99. 前記レポーター遺伝子は、ＥＧＦＰである請求項９７に記載の細胞。
100. 前記細胞は、多分化能である請求項９７に記載の細胞。
101. 前記細胞は、ｈＥＳＣである請求項１００に記載の細胞。
102. 前記細胞は、胚体内胚葉細胞である請求項９７に記載の細胞。
103. 前記細胞は、ＰＤＸ１陽性前腸内胚葉細胞である請求項９７に記載の細胞。
104. 分化したｈＥＳＣ（当該ｈＥＳＣは、３％の血清を添加したＲＰＭＩ、アクチビンＡを添加した低血清ＲＰＭＩ、およびＢＭＰ４を添加した低血清ＲＰＭＩからなる群から選択される細胞培養培地で約５日間分化させたもの）の集団を約２４時間、新鮮細胞培養培地に接触させる工程と、当該分化したｈＥＳＣの集団を培地から除去する工程とによって調製された条件培地。
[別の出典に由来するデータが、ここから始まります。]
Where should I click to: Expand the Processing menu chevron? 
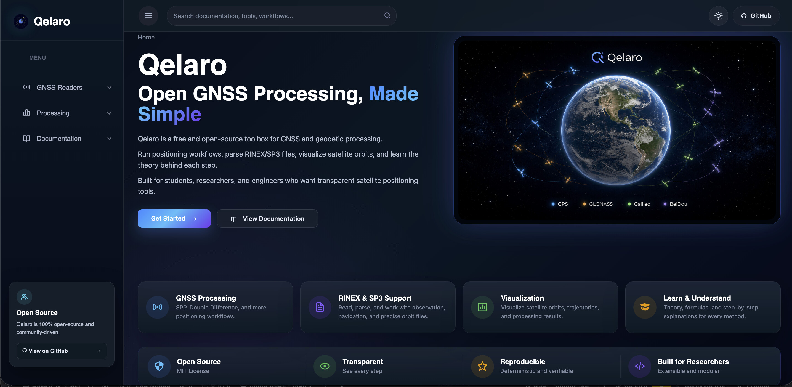coord(109,113)
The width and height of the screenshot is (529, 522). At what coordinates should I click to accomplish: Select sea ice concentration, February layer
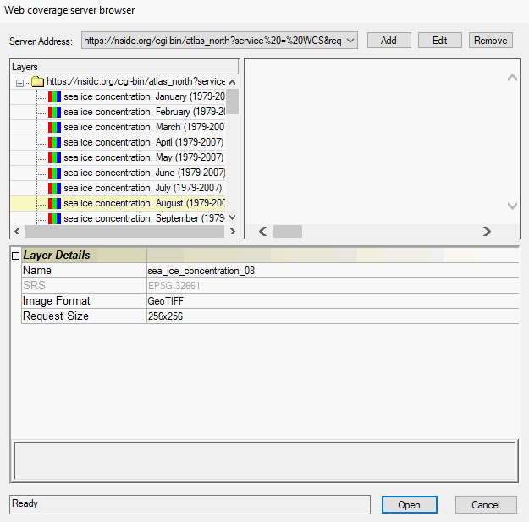144,112

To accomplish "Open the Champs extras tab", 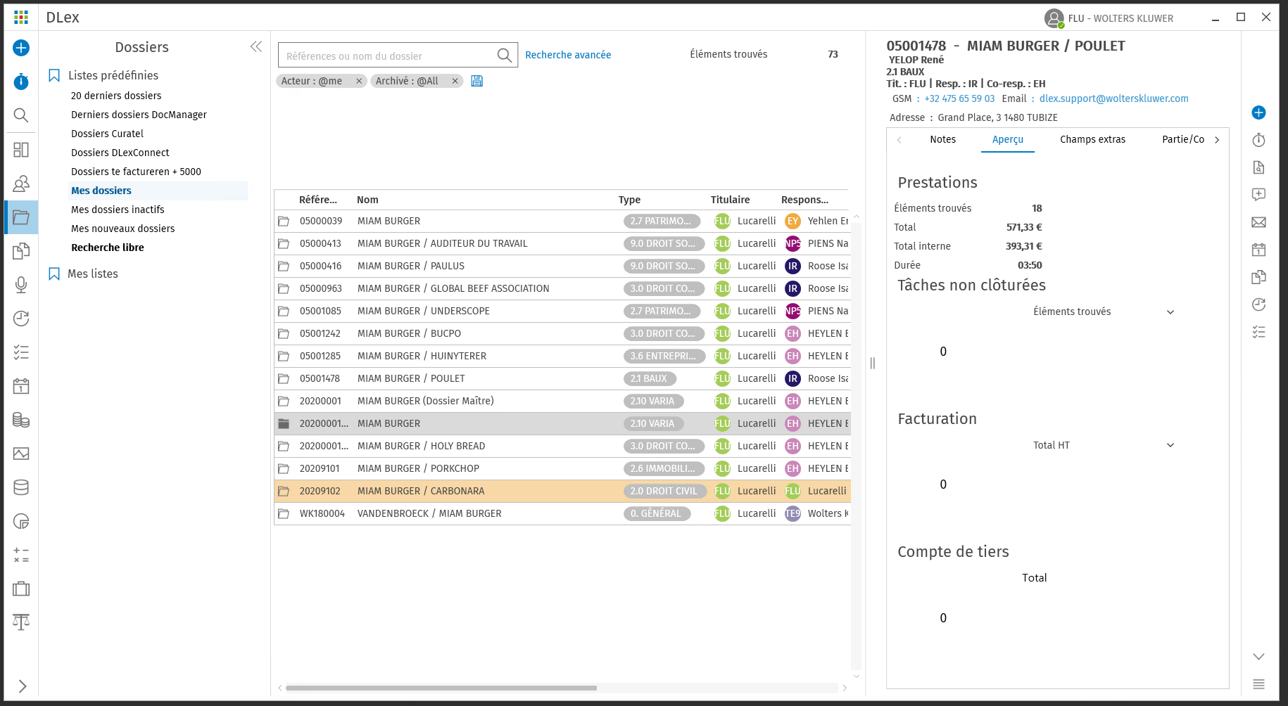I will (x=1092, y=139).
105. 前記新鮮細胞培養培地は、ＲＰＭＩである請求項１０４に記載の条件培地。
106. 前記ＲＰＭＩは、低血清ＲＰＭＩである請求項１０５に記載の条件培地。
107. 分化したｈＥＳＣ（当該ｈＥＳＣは、３％の血清を添加したＲＰＭＩ、アクチビンＡを添加した低血清ＲＰＭＩ、およびＢＭＰ４を添加した低血清ＲＰＭＩからなる群から選択される細胞培養培地で約５日間分化させたもの）の集団を約２４時間、新鮮細胞培養培地に接触させる工程と、当該分化したｈＥＳＣの集団を培地から除去する工程とによって培地を条件付ける方法。
108. 前記新鮮細胞培養培地は、ＲＰＭＩである請求項１０７に記載の方法。
109. 前記ＲＰＭＩは、低血清ＲＰＭＩである請求項１０８に記載の方法。